In Biel v St. James School, Slip Op., ___ F3d ___ (9th Cir. 2018), the federal trial court dismissed the case because the Plaintiff was a 5th grade teacher in a Catholic elementary school that, at the least, taught religion thirty minutes a day in addition to teaching secular subjects and interwove Catholic religious teachings into other lessons. The Plaintiff alleged her annual contract after one year of service was not renewed in violation of the Americans with Disabilities Act because the Plaintiff anticipated chemotherapy to address breast cancer. The 9th Circuit reversed the trial court because it determined the Plaintiff was insufficiently religious to be found to be ministerial to trigger the doctrine and stated:

Biel, by contrast, has none of Perich’s credentials, training, or ministerial background. There was no religious component to her liberal studies degree or teaching credential. St. James had no religious requirements for her position. And, even after she began working there, her training consisted of only a half-day conference whose religious substance was limited. Unlike Perich, who joined the Lutheran teaching ministry as a calling, Biel appears to have taken on teaching work wherever she could find it: tutoring companies, multiple public schools, another Catholic school, and even a Lutheran school.

The 9th Circuit held that being required to teach Catholic religion thirty minutes a day was “no religious requirement for her position.” Likewise, the requirement, and the apparently mandatory training that went with it, that Catholic religious doctrine be incorporated in other lessons was “no religious requirement for her position.”
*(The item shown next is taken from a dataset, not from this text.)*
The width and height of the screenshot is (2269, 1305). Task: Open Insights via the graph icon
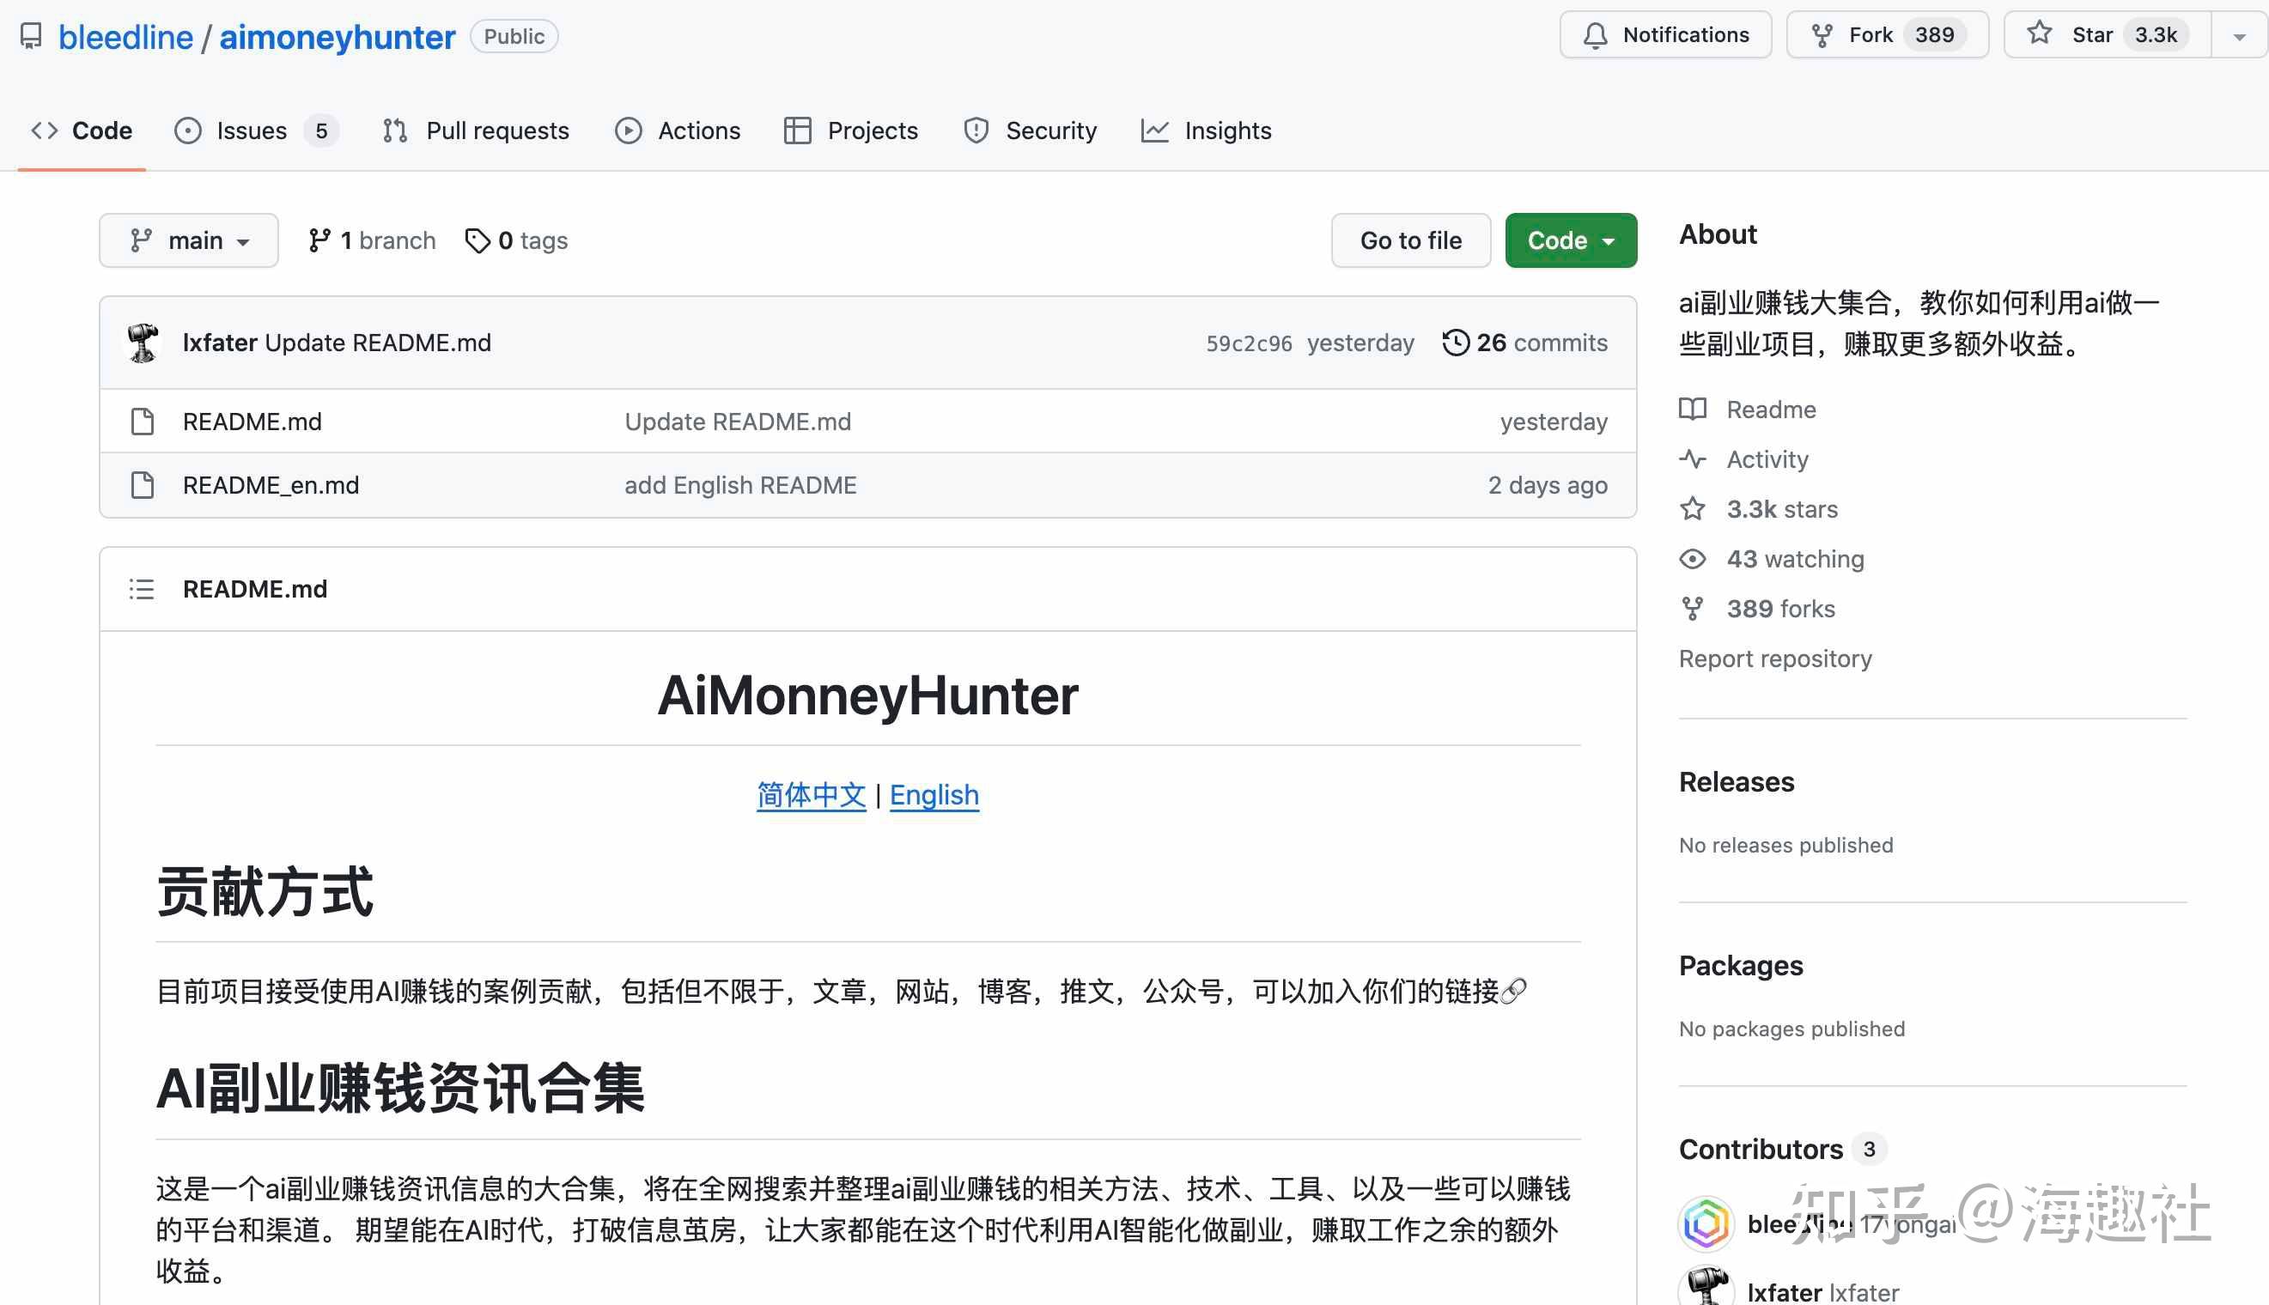(1156, 131)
It seems rather odd that the 9th Circuit wants to be the leader in curtailing the scope of religious freedom protected by the First Amendment. The “totality” test of Hosanna-Tabor is not a scale upon which to weigh the amount of religion found in an employment relationship but rather based on the “totality” it is a determination whether there is an ecclesiastical component in the employment relationship. If there is an ecclesiastical component, the First Amendment is triggered. Once triggered, the First Amendment should not be any more vulnerable to subjective interpretation than any other constitutional prohibition. Only someone that has never been inside a church elementary school, of any denomination, could possibly fail to see the ecclesiastical component of the employment.